### WHAT THE EXERCISE ASKS:
Each record is to be given again without alteration.
┌─ DATA FOR THE TASK
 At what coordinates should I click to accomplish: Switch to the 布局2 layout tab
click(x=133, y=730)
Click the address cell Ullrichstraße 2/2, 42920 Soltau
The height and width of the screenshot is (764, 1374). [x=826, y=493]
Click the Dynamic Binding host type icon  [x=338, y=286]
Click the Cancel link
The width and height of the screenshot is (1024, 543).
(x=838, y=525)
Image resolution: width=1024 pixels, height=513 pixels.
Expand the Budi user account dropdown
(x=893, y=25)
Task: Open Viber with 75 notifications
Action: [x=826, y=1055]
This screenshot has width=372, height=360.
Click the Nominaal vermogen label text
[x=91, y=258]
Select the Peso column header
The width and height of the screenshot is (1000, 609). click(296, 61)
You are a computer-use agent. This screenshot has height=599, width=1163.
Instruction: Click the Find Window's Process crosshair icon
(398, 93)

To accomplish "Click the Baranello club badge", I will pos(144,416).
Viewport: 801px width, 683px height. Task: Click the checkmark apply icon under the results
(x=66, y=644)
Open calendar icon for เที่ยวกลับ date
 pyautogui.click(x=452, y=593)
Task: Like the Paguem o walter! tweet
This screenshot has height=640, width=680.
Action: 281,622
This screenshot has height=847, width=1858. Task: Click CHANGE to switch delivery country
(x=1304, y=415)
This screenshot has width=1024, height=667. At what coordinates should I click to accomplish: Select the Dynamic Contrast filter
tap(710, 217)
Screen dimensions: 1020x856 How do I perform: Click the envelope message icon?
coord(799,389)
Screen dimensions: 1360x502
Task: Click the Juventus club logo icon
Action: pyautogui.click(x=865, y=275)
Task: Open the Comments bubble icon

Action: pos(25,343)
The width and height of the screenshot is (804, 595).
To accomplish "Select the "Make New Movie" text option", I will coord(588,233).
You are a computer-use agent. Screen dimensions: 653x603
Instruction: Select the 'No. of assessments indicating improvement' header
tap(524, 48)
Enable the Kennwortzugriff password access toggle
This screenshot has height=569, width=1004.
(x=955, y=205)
└─
### ANSWER TO THE PROBLEM:
 At what coordinates should I click to accomplish: Switch to the 布局2 layout tab
click(x=133, y=730)
Click the address cell Ullrichstraße 2/2, 42920 Soltau
The height and width of the screenshot is (764, 1374). [x=826, y=493]
Click the Dynamic Binding host type icon  [x=338, y=286]
Click the Cancel link
The width and height of the screenshot is (1024, 543).
(x=838, y=525)
Image resolution: width=1024 pixels, height=513 pixels.
Expand the Budi user account dropdown
(x=893, y=25)
Task: Open Viber with 75 notifications
Action: [x=826, y=1055]
This screenshot has width=372, height=360.
Click the Nominaal vermogen label text
[x=91, y=258]
Select the Peso column header
The width and height of the screenshot is (1000, 609). click(296, 61)
You are a computer-use agent. This screenshot has height=599, width=1163.
Instruction: Click the Find Window's Process crosshair icon
(398, 93)

To accomplish "Click the Baranello club badge", I will pos(144,416).
Viewport: 801px width, 683px height. Task: Click the checkmark apply icon under the results
(x=66, y=644)
Open calendar icon for เที่ยวกลับ date
 pyautogui.click(x=452, y=593)
Task: Like the Paguem o walter! tweet
This screenshot has height=640, width=680.
Action: 281,622
This screenshot has height=847, width=1858. Task: Click CHANGE to switch delivery country
(x=1304, y=415)
This screenshot has width=1024, height=667. At what coordinates should I click to accomplish: Select the Dynamic Contrast filter
tap(710, 217)
Screen dimensions: 1020x856 How do I perform: Click the envelope message icon?
coord(799,389)
Screen dimensions: 1360x502
Task: Click the Juventus club logo icon
Action: pyautogui.click(x=865, y=275)
Task: Open the Comments bubble icon

Action: pos(25,343)
The width and height of the screenshot is (804, 595).
To accomplish "Select the "Make New Movie" text option", I will coord(588,233).
You are a computer-use agent. Screen dimensions: 653x603
Instruction: Select the 'No. of assessments indicating improvement' header
tap(524, 48)
Enable the Kennwortzugriff password access toggle
This screenshot has height=569, width=1004.
(x=955, y=205)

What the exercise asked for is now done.